Playwright Patrick Flynn has come up with a clever, fun, but wistful way to juxtapose childhood folly, adult maturity and yawning gap between the two. Sheila and Moby, Flying V's current offering at the Writer's Center in Bethesda, is directed with assurance and joyful, intricately-choreographed frenzy by Courtney Self and boasts an exuberant cast. Flying V has always done shows with its heart on its sleeve, and this is an especially heart-felt contemplation of the ways in which we can never really escape who we once were.
Sheila and Moby centers on a newly-promoted banking official, Sheila (the sensational Madelaine Key), who has made her reputation building Trumpian walls as a hedge against the cock-eyed optimism of her clients. Her prim, banker persona, ready to say "no" at the drop of a deposit-desk pen, is shaken from her complacency by a call out of the blue from a desperate 6-year-old.
The rabbit hole into which Sheila now falls is occupied by precocious six-year-old Courtney (the effervescent Cassie Cope), who has found an old handbill Sheila passed around the neighborhood when her grade-school self wanted to be a sleuth. Courtney, who lives across the street from Sheila's childhood home, believes someone has kidnapped her beloved stuffed koala, and has called for the services of Sam Speedometer, Private Eye (ahem, Sheila's alter ego of yesteryear).
Once on the case, Sam/Sheila calls on the services of her old sidekick Moby-the truly awesome Robyn Rikoon-a stuffed Iberian Lynx.

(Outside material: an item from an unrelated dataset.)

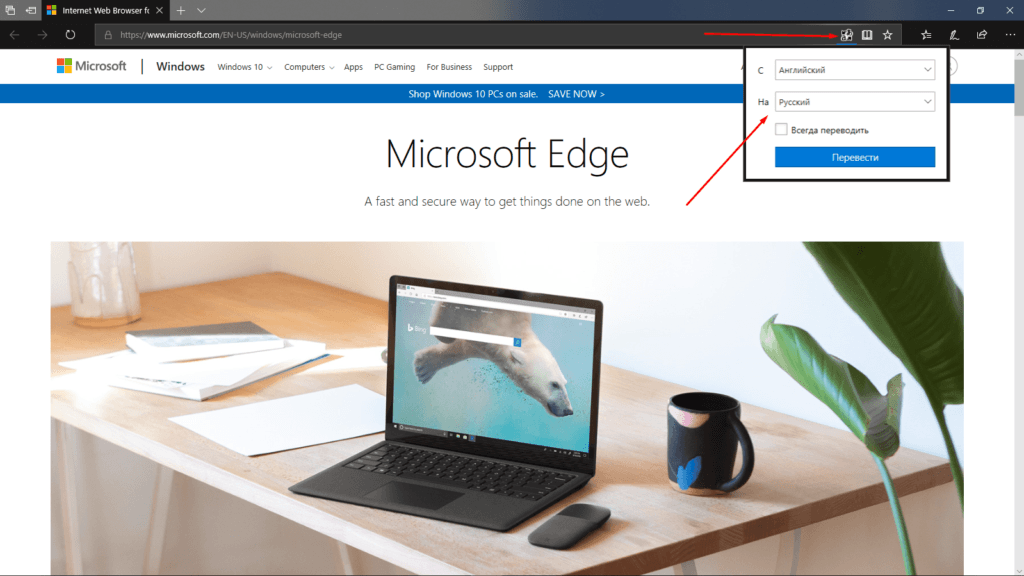Switch to Reading view
Viewport: 1024px width, 576px height.
[866, 34]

The resulting daring duo will no doubt bring to mind the boy/tiger twosome cooked up by a certain Bill Watterson. "Calvin and Hobbes" fans should be delighted, and fascinated, to see how Flynn takes that cartoon series' premise, personalizes it, and shows us where that legendary final sled ride might lead.
So, 6-year-old Courtney's call brings thirty-something Sheila back to her childhood home, where Mom and Dad--the thoroughly zen Kathleen Ackerley and the stoic Nigel Reed-are busy adjusting to the trials of post-adulthood. The nest long empty, dad's recent retirement has been as awkward as-well, as any process of growing up and out can be. The difference is that while Sheila can leave home, they can't; the past is everywhere they look, inescapable. And once Sheila is back, she finds herself stuck in a time warp where every indignity, every quirk of her younger self is trotted out. Embarrassing doesn't begin to describe the prospect of escaping your parents at a restaurant, heading to the bar for a stiff one, only to find the bully who terrorized you standing nearby, now ready to sell you insurance. (Hell takes many forms).

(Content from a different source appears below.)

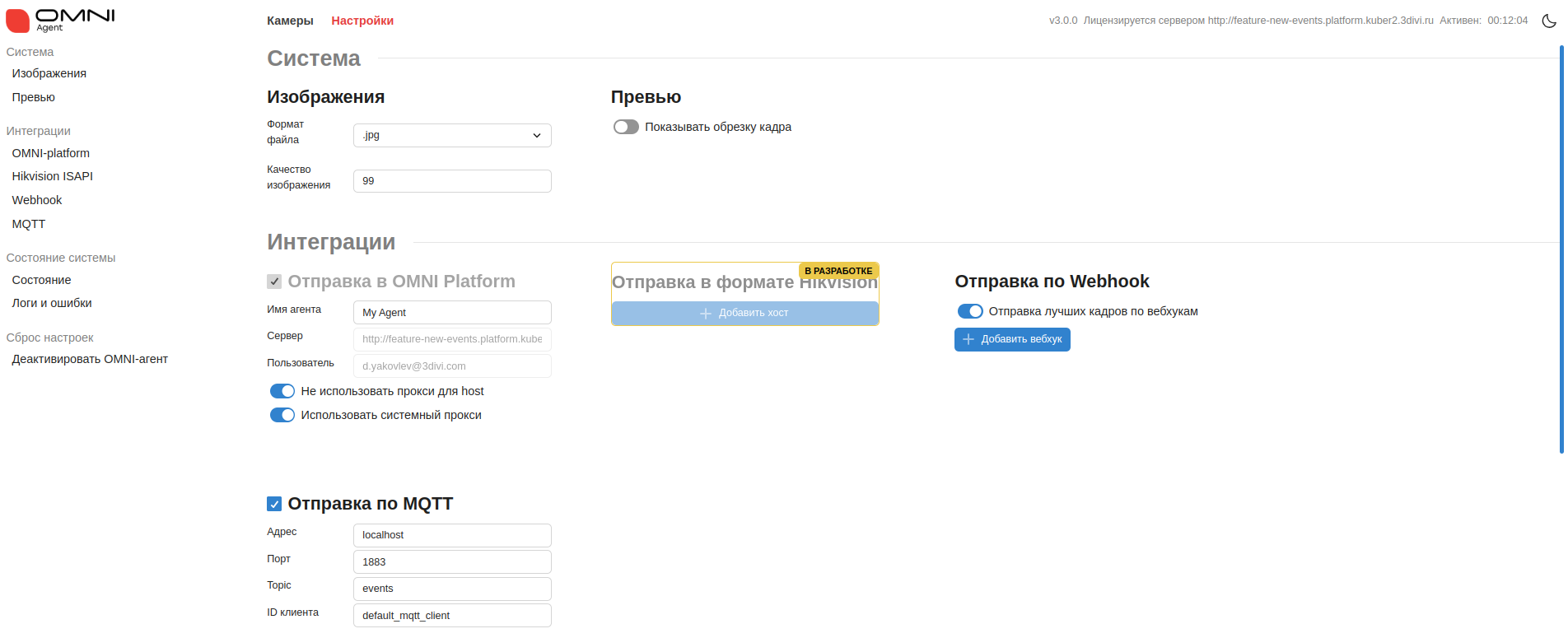Switch to the Камеры tab
1568x638 pixels.
(x=290, y=21)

The genius of Flynn's play is that we're not just following the antics of Sheila, Moby and her 6-year-old friend across the street, we're contemplating the passage of time and changes of persona from multiple angles. Courtney steadfastly refuses to grow out of her childhood, which is currently in progress, and Sheila-in spite of herself-finds she hasn't really given up hers either. Meanwhile, Mom and Dad can't quite give up their former roles as Sheila's parents either.
The threesome of Sheila, Moby and Courtney embark on a series of imaginary adventures, at one point trashing the basement of Sheila's childhood home with reckless abandon. We're talking styrofoam peanuts in flight, cardboard-box spacecraft, and a mess that takes all 15 minutes of intermission to sweep up.
If you're at all familiar with Flying V's zany, heart-felt work, you will grin from ear to ear as the peanuts fly and say that it just goes to show you, the child is the mother to the woman. Because no matter how old you are, no matter what you accomplish in life, there is always that little kid, that past, awkward persona, lurking behind the mask. And there will always be moments when, in spite of yourself, you pause to ask how on earth that little kid grew up. And became you.
Of course, there will always be folks who haven't got the patience for this kind of fun. One especially cranky critic, this past week, complained that Flynn's story about rediscovering your childhood self, and puzzling over that self's relationship with who you are now, is "deeply tedious."
Said critic clearly has no patience for stuffed Iberian Lynxes, especially when wielded (and personified) as a metaphor. Said critic is in desperate need, I might suggest, of a stuffed bear of his own. (Metaphorically speaking, of course.)
Mind you, the show has some kinks to work out, as all new work does; it would have been nice to have Mom's role more fleshed out, for example (a little too much zen for my tastes). And there are scenes which, once the business/goal has been established, it takes a bit too long to wrap up. But the cast is a finely-tuned instrument, with carefully-choreographed scene changes (and in-scene grabs of props, discreetly spirited away). Costume Designer Paris Francesca has some nice touches-especially with Sheila's half-professional, half-kid stuff jumper. And Stephen M. Cyr's set is a fine jumble of bunk-bed, kitchen island and whatever else you want it to be.
I'll apologize in advance for not giving shout-outs to the rest of the cast, each of whom deserves their own moment of praise. But as I'm also an adjunct prof, and I've got mid-terms to grade, I have to return to my so-called-adult duties for now.
Sheila and Moby is a Flying V classic, and a surprisingly layered, complex look at the messy business of growing up - whether you think you have or not.
Running time: 2 hours and 30 minutes, with one intermission.
Sheila and Moby runs October 27-November 18; performances are Thursdays through Saturdays at 8pm, with Saturday and Sunday matinees at 2pm. Performances take place at The Writer's Center, 4508 Walsh Street, Bethesda, MD.